[Collected data]
◆ ◆ ◆ ◆

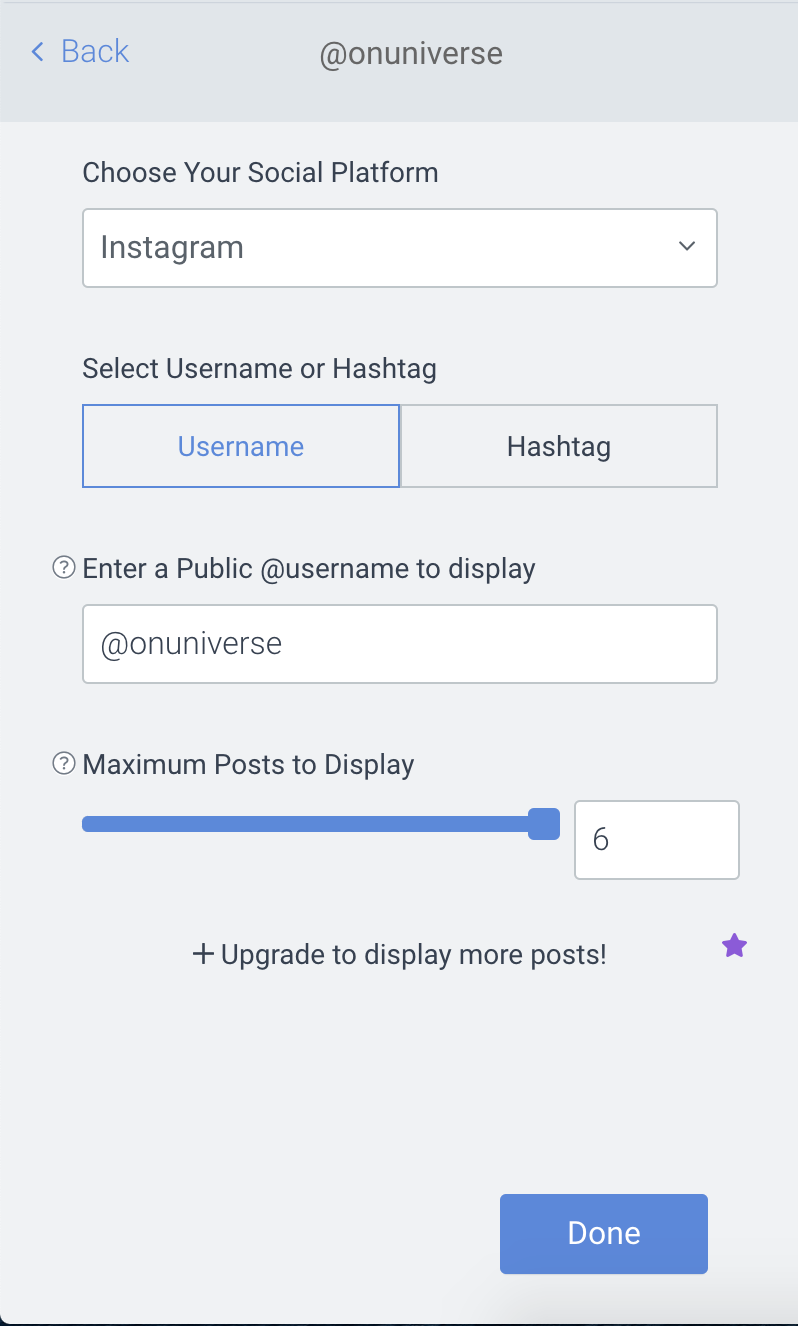Click the Done button
This screenshot has width=798, height=1326.
point(604,1233)
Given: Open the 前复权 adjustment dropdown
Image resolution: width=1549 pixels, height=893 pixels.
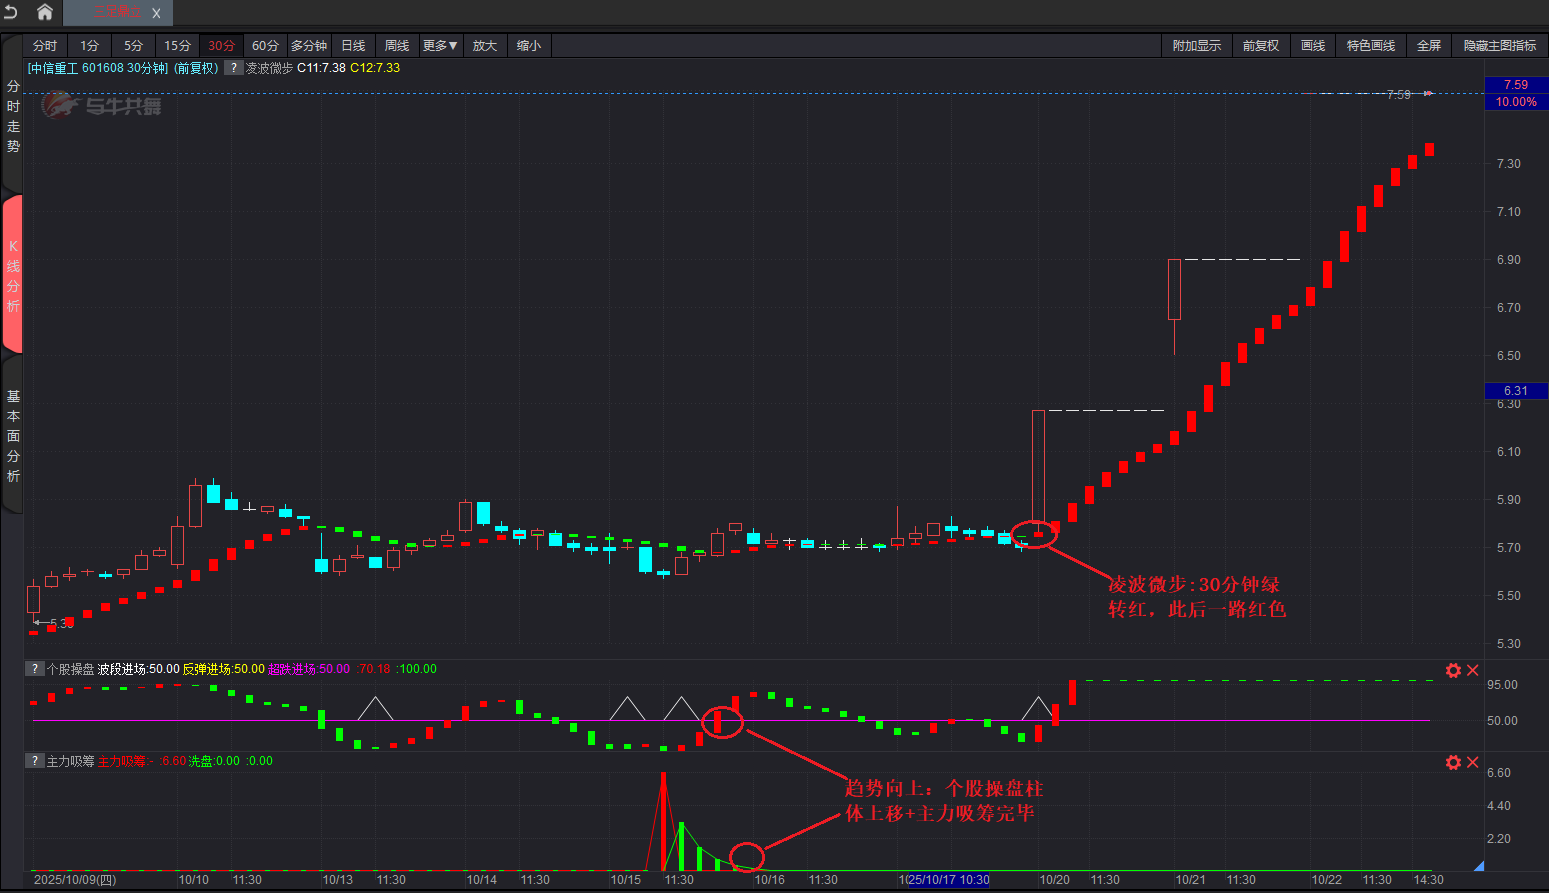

◆ ◆ ◆ ◆

— WHAT YOU ARE ASKED TO DO —
Could you transcribe exactly the lines from the one with "Given: Open the 前复权 adjustment dropdown" through the end of the data, both ends included, and nothing else, skipping the pictures?

— FINAL ANSWER —
Given: Open the 前复权 adjustment dropdown
Image resolution: width=1549 pixels, height=893 pixels.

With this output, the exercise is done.